Lustig-Elgrably and Frontus Race Too Close to Call

Well into the early morning hours of Friday, the 46th Assembly District primary race between Democrats Mathlyde Frontus and Ethan Lustig-Elgrably was too close to call.

As of press time, the unofficial election results show Frontus with a narrow 70 vote lead with 3,060 votes, or 40.68 percent of the vote, against Lustig-Elgrably’s 2,990 votes, of 39.75 percent of the vote.

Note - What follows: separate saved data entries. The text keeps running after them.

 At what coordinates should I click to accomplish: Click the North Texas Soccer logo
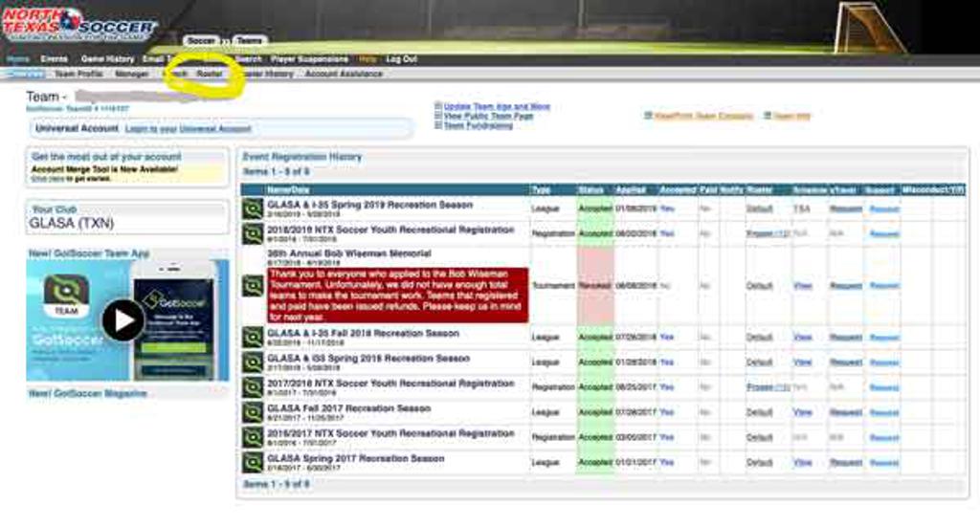point(77,24)
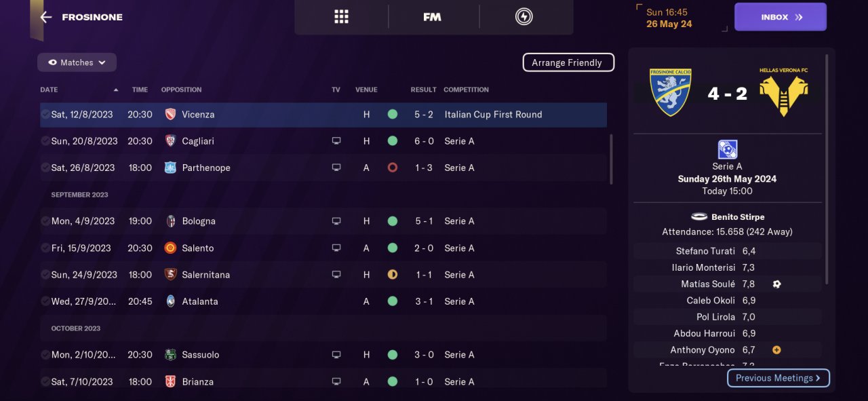Open the Matches view dropdown
This screenshot has width=868, height=401.
click(x=77, y=62)
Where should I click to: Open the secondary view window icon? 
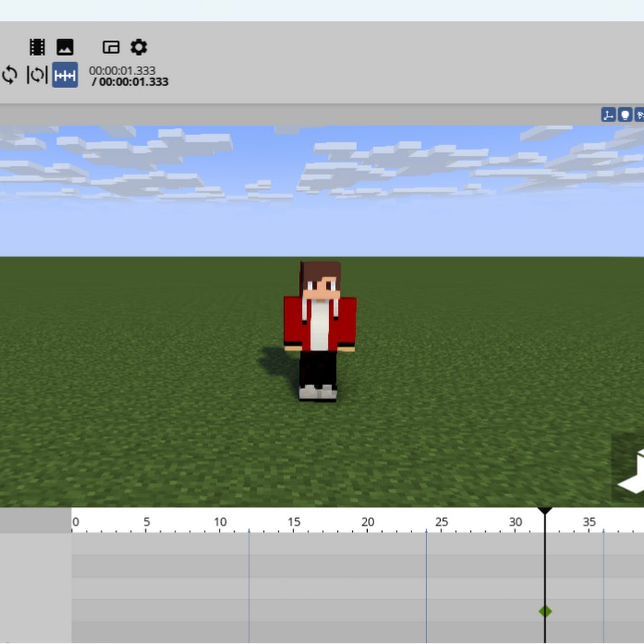[111, 47]

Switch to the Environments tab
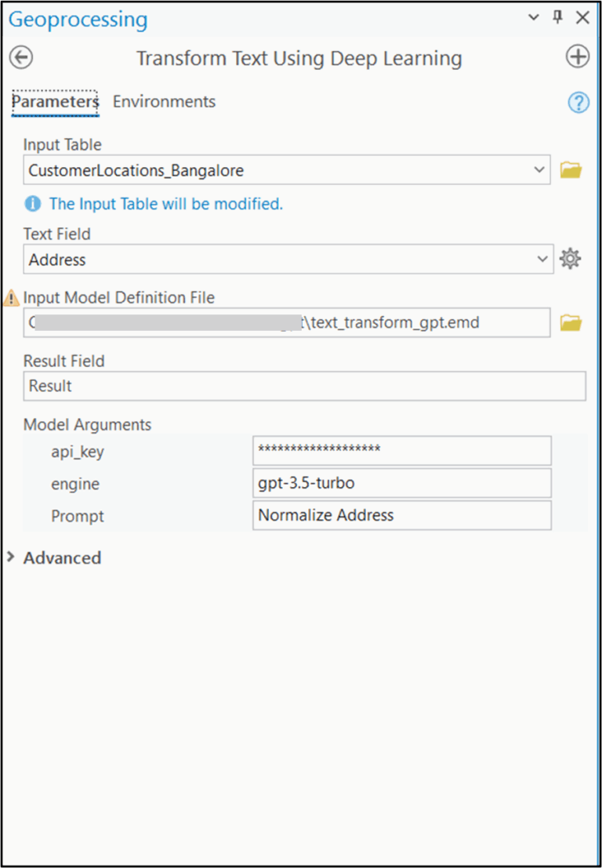point(164,102)
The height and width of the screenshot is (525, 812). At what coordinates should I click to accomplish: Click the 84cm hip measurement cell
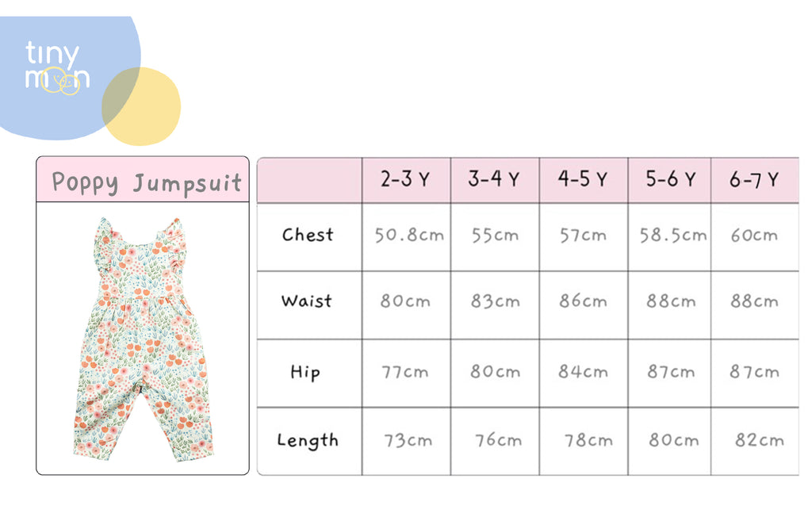[x=583, y=374]
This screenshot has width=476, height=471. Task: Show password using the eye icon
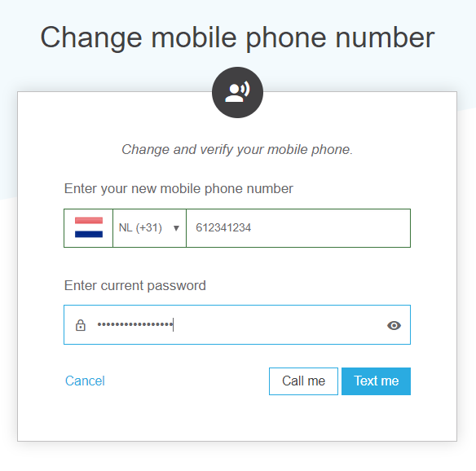[x=394, y=325]
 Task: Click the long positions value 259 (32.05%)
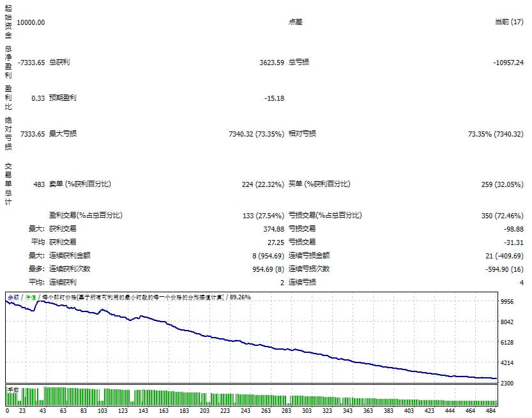tap(503, 184)
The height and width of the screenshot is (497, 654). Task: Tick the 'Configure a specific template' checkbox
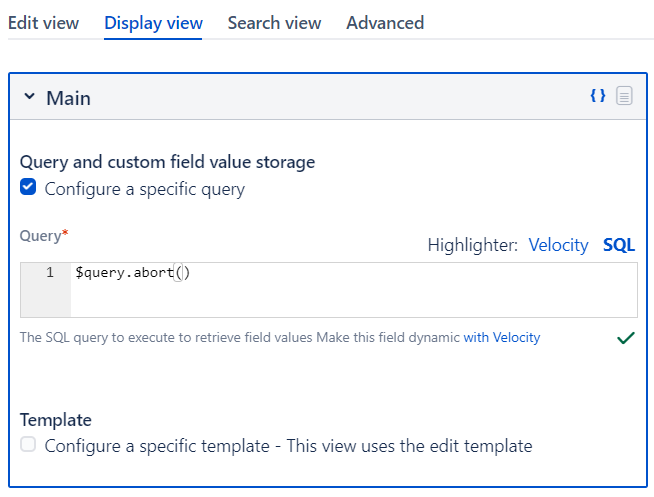click(x=28, y=445)
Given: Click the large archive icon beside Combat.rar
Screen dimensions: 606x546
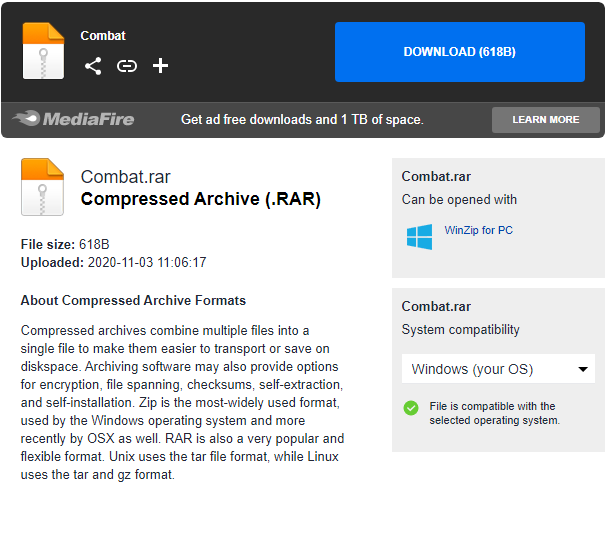Looking at the screenshot, I should (42, 187).
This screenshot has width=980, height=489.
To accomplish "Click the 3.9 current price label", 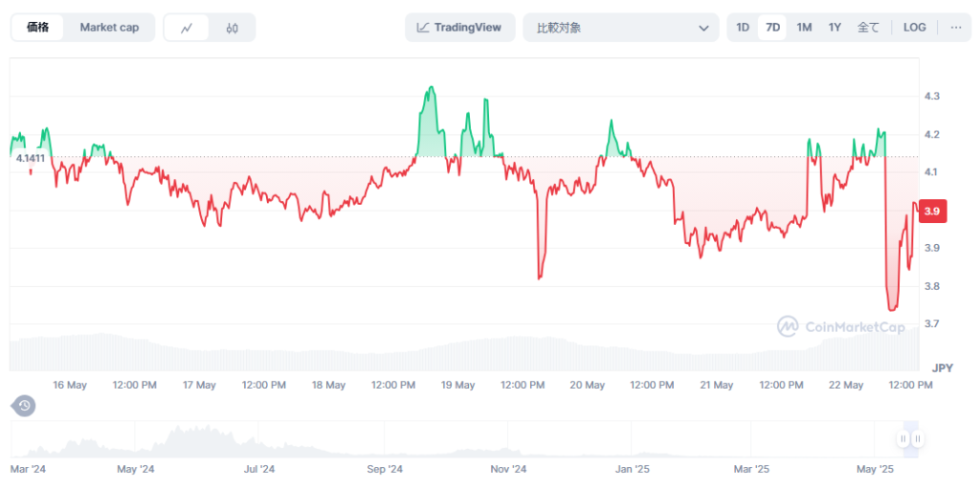I will [x=932, y=211].
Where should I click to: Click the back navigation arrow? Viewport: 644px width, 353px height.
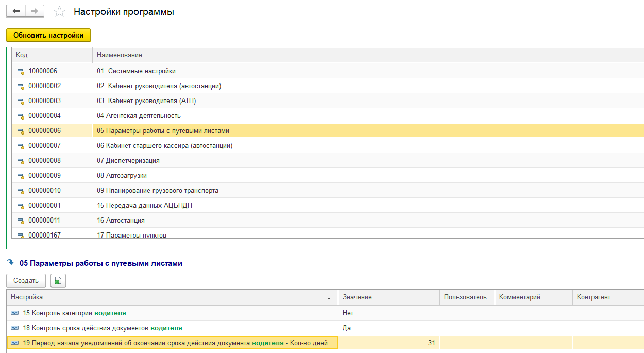16,11
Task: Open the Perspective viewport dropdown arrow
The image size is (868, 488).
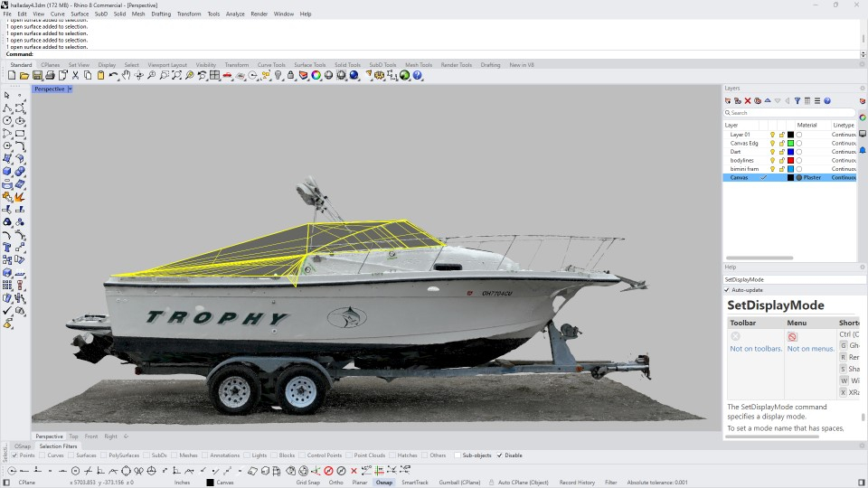Action: (70, 89)
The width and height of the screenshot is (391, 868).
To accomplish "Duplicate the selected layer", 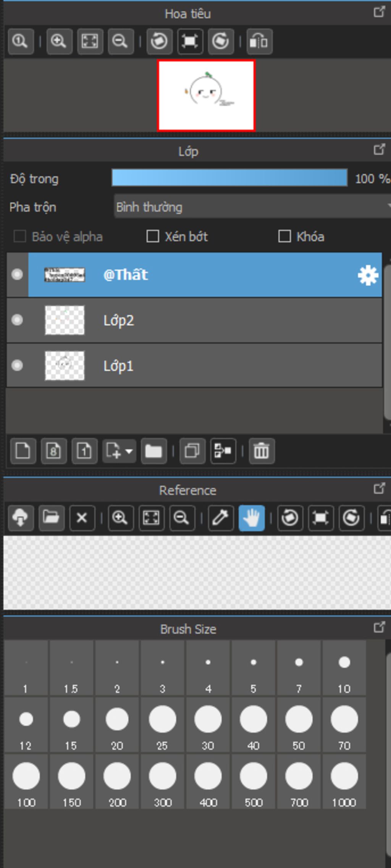I will tap(192, 451).
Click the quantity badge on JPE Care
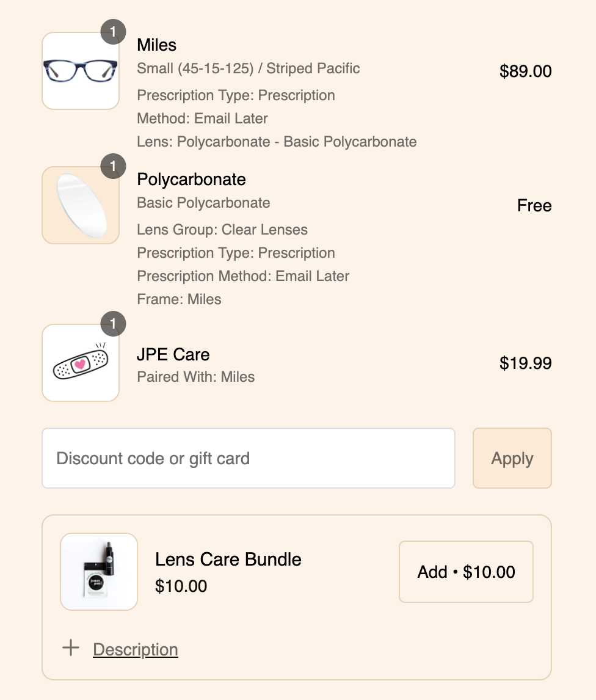Image resolution: width=596 pixels, height=700 pixels. (113, 324)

Despite being anxious for the results of the election, Frontus was in high spirits at her results party at an Applebee’s in Coney Island. She said she is satisfied with how her campaign went and is looking forward to seeing how the voters decided.

Mathylde Frontus
Ethan Lustig-Elgrably

“I’m here tonight at Applebee’s tonight with my friends and supporters and I am so excited, the mood in the room is so powerful, we’ve got the people of Coney Island here, we’ve got the people of Bay Ridge here. We are all waiting here for the election results, but from the bottom of my heart, it doesn’t even matter if we win or lose. Just look how far we came, the work we did,” Frontus said.

Lustig-Elgrably was also anxiously awaiting the results at his results party at Tom’s Coney Island, just a few feet away from Frontus’s party. Lustig-Elgrably had a more confident take on his place in the race.

“It is clear that this election is too close to call tonight with so many absentee and affidavit ballots left to be counted. The most important thing now is to make sure that every vote is counted. I am proud of the work of my campaign and am confident that we will be victorious after all of the votes are tallied.”

The race was centered around the two democratic candidates battling over housing. Lustig-Elgrably had a significant advantage in money raised between the two candidates. Frontus’s gained a strong following through grassroots efforts.

The district includes Coney Island, Bay Ridge, Dyker Heights and a portion of Brighton Beach.

The eventual winner will take on Republican Steve Saperstein in the Nov. 6 general election.